▶

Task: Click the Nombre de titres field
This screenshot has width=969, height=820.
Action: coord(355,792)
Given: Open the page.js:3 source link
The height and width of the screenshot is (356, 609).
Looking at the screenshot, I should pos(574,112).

◀
▶

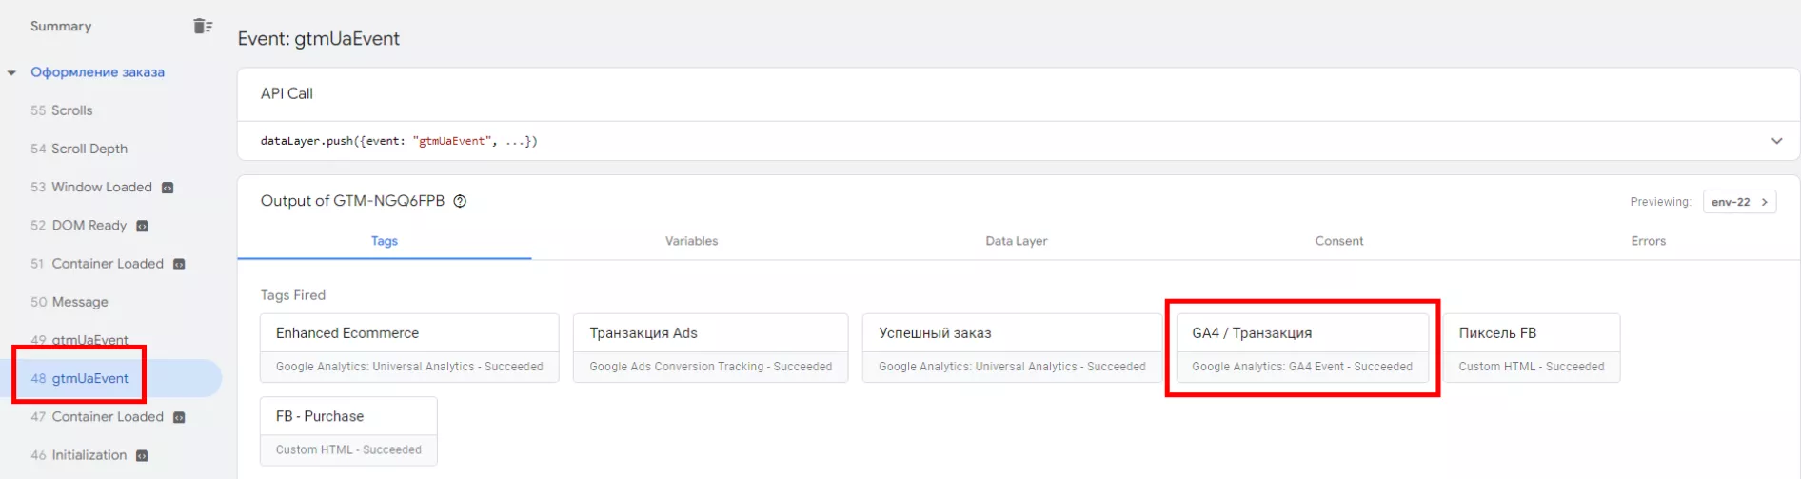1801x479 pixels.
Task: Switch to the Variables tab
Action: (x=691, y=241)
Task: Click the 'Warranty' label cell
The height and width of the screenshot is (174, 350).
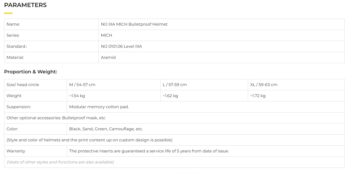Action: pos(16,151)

◀

== WHAT YOU HAVE TO DO ==
Find the string "Click" in the listing and copy every line in which it occurs.

== SOLUTION FOR THIS EXERCISE ==
Task: Click the Nombre de titres field
Task: Click the 'Warranty' label cell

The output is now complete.